After the museum, we went for a scenic coastal drive of the northern part of the island. We began in O’Leary and cut across to the southwest corner of the island to West Point. We stopped for a quick wander around PEI’s tallest lighthouse (at 67’, built in 1875) before resuming our scenic drive. There were a couple of viewpoints along the way that gave us decent views of the red sandstone cliffs and rolling countryside that PEI is known for. None of the viewpoints were particularly stunning and part way through our drive, I had to jump in the backseat with Rhys as he was starting to get really cranky. The northernmost tip of the island is home to a wind turbine farm and home to the Wind Energy Institute of Canada. It was extremely windy out on the tip but we still stepped out for a quick jaunt. There is also a 2km natural rock reef that extends offshore from the cape and is reportedly the longest natural rock reef in North America. You can apparently walk out a ways on the reef in low tide and explore the tidal pools.

We then made our way speedily back to Alberton as we had to get Rhys fed and off to bed and also get some food for ourselves. We did a take out of fish and chips from the local pub (as that was pretty much the only option that didn’t require driving) and we were not disappointed – just as good as the previous night!

The next day, we were off to our next accommodation in Brackley Beach.

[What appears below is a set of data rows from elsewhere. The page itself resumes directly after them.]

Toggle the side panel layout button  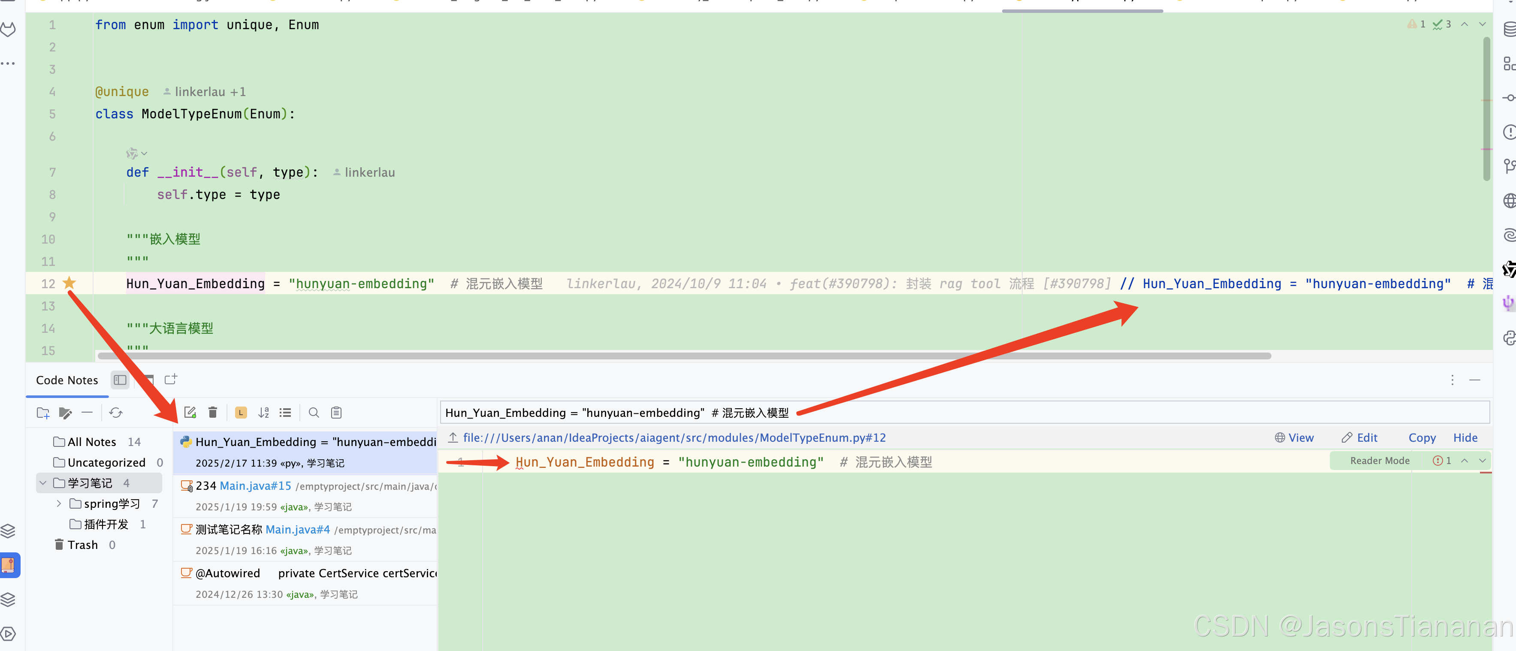[120, 380]
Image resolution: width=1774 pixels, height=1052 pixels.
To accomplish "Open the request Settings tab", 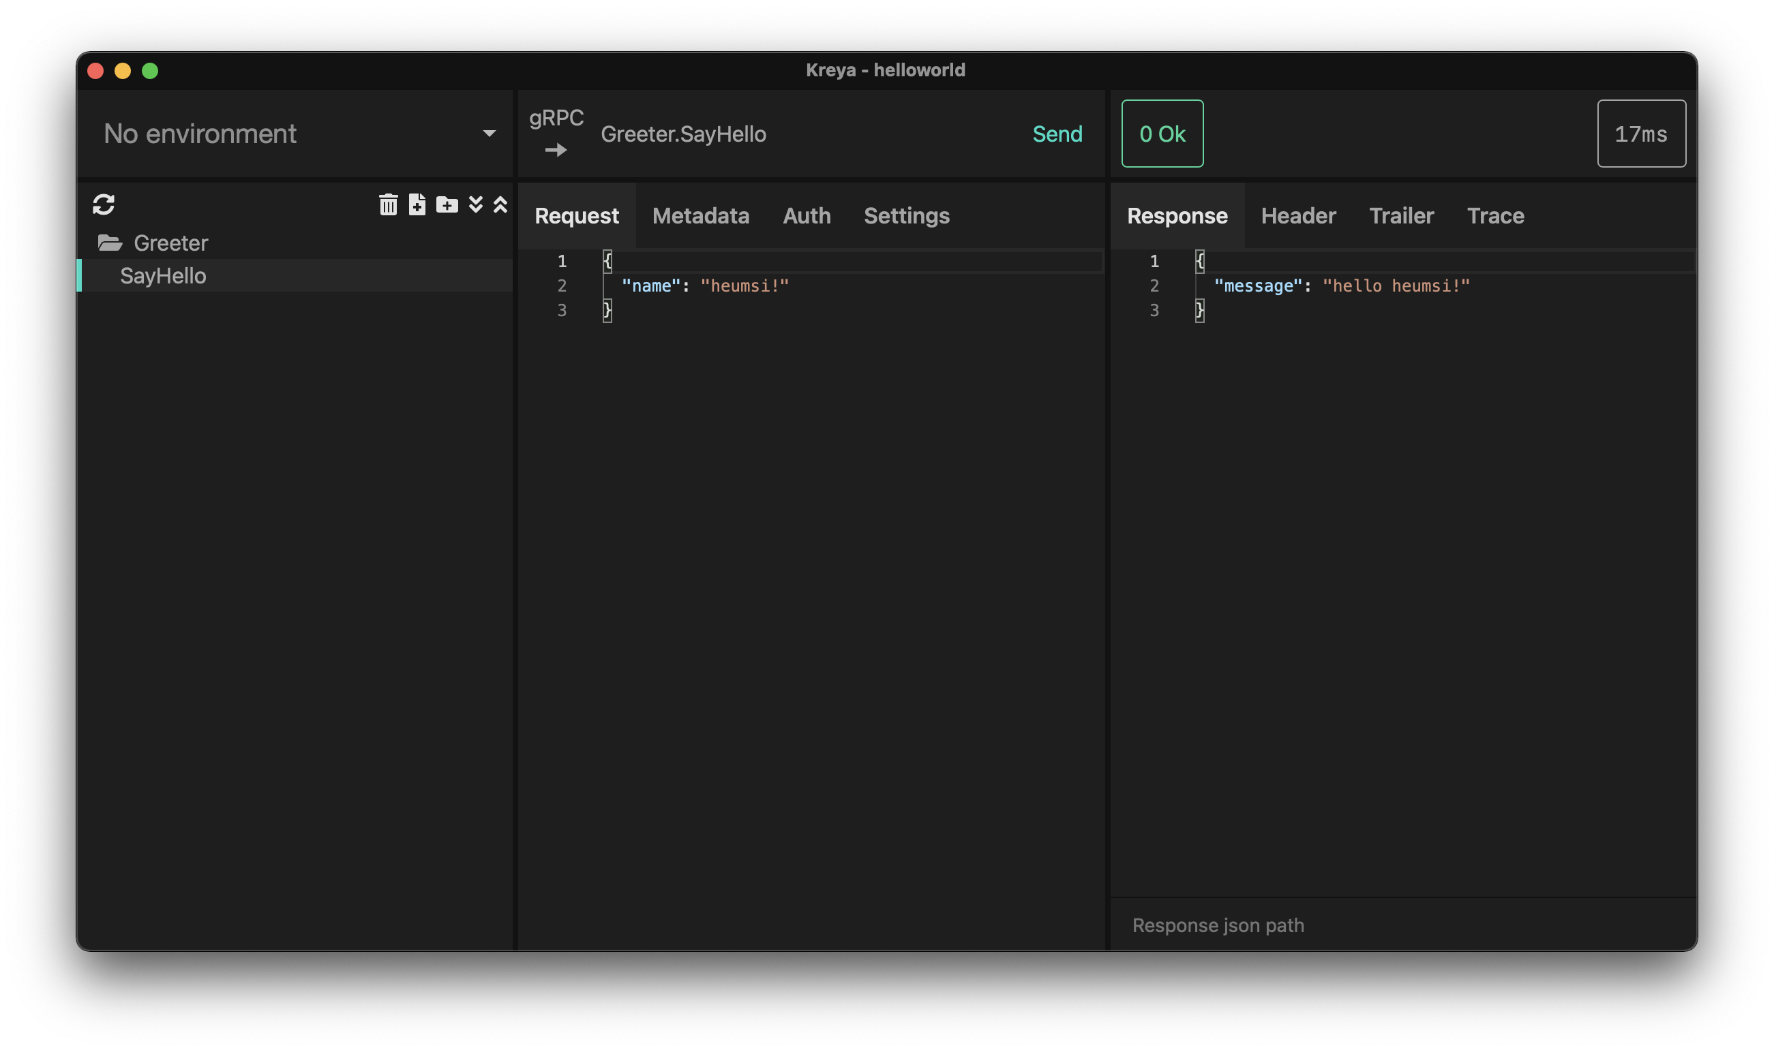I will coord(906,216).
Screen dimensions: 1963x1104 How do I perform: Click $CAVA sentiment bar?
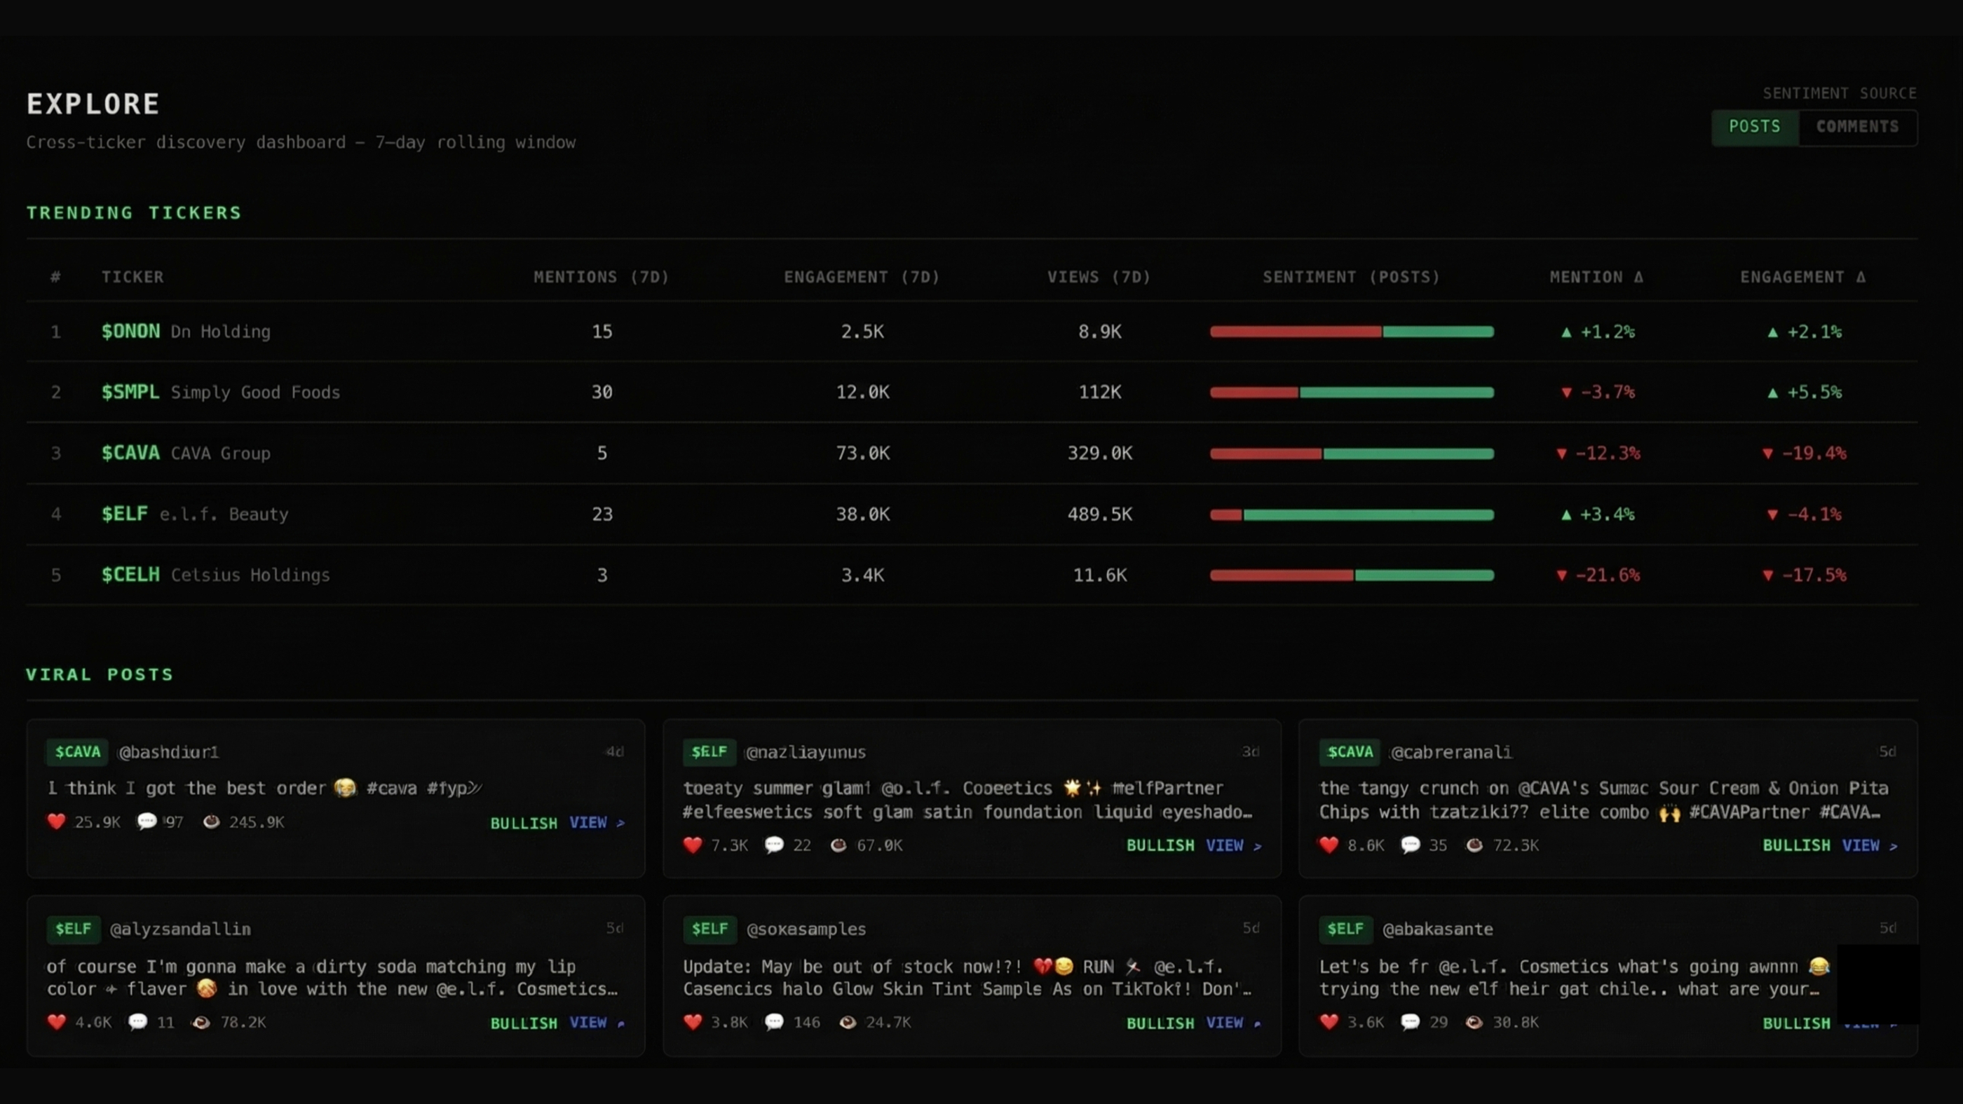tap(1351, 453)
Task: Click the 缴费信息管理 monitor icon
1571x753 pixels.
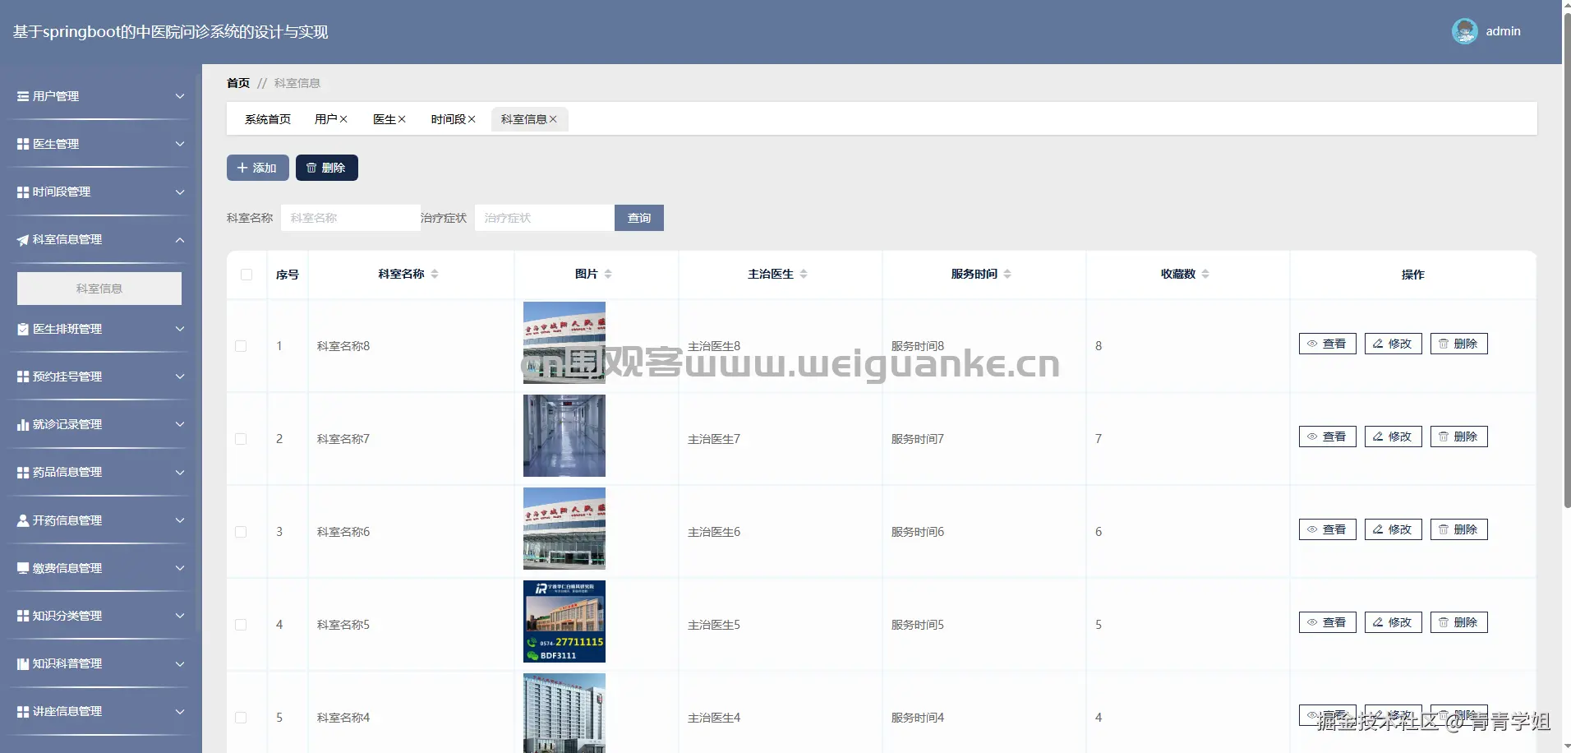Action: [21, 567]
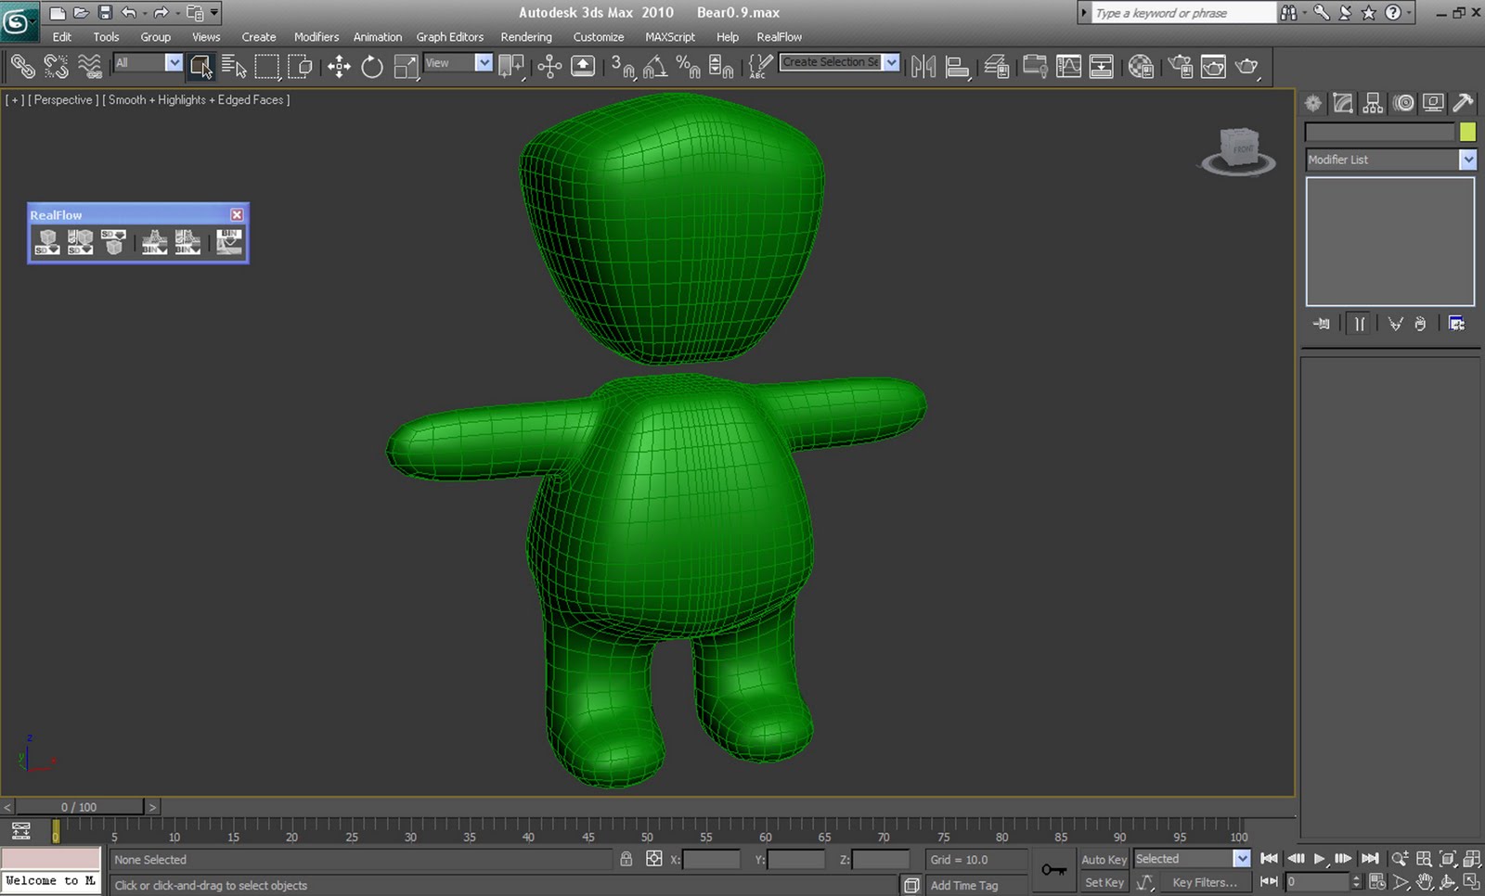Click the Quick Render teapot icon
The image size is (1485, 896).
click(1245, 66)
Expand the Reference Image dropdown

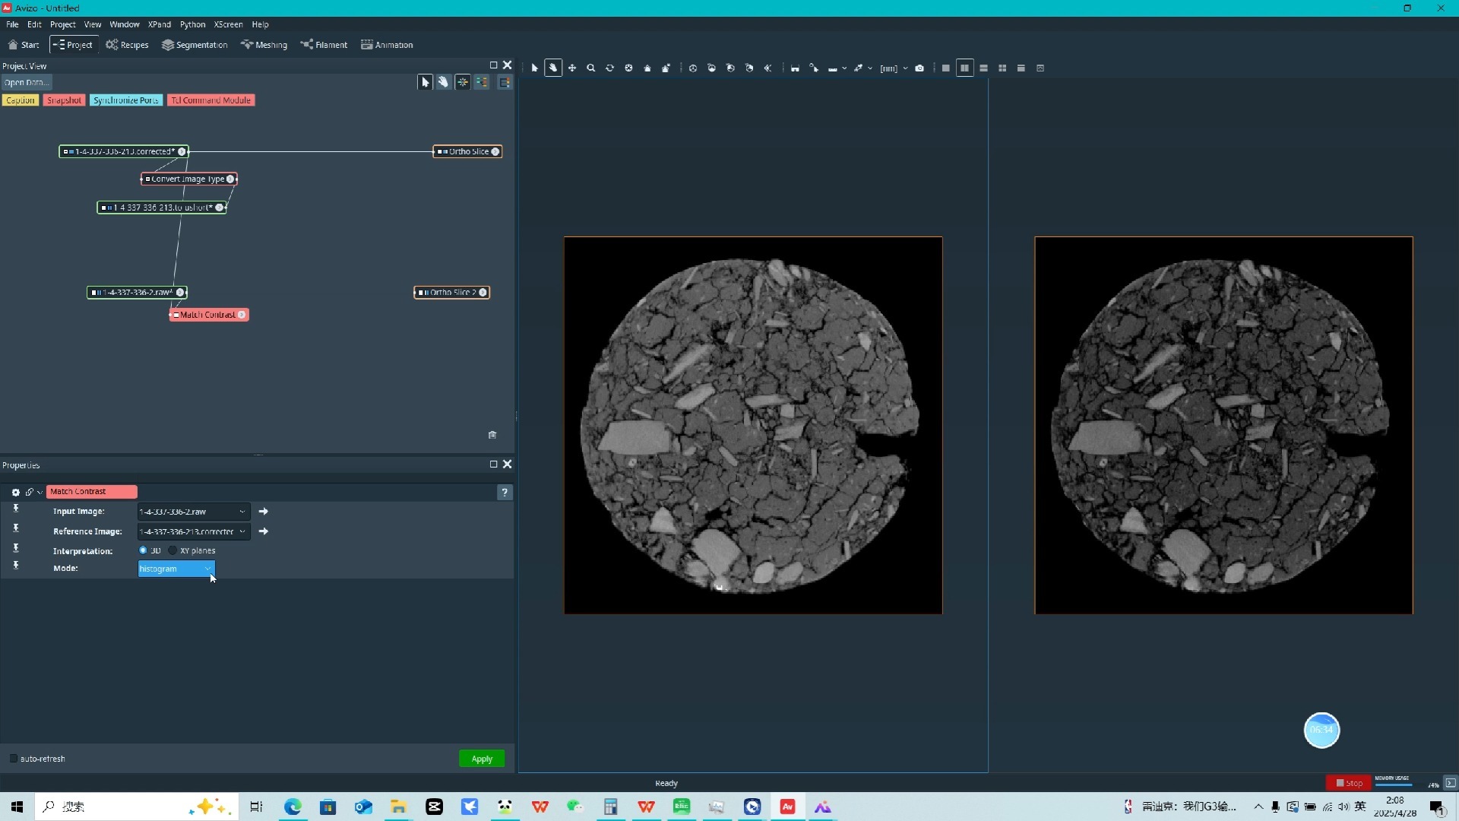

En route, we stopped by the village of Tyne Valley which had been recommended in our guide book as “a slice of Avonlea”. Maybe we were expecting too much but we really couldn’t figure out why it had been recommended as a place to stop – I mean, there was a nice pond and a cute library, but that’s about it. We proceeded on to Brackley Beach with a quick stop in Summerside to pick up groceries. We checked in at our cottage which was very basic and outdated but very clean, fully equipped and in a central location. The beach (part of PEI national park) was only a kilometer away so we went to let Rhys have a play in the sand and dip his toes in the Atlantic. He hasn’t really been on a sandy beach and weren’t sure what he’d make of it. The verdict: it was a big hit! So much so that he had a good fuss when we picked him up and headed back.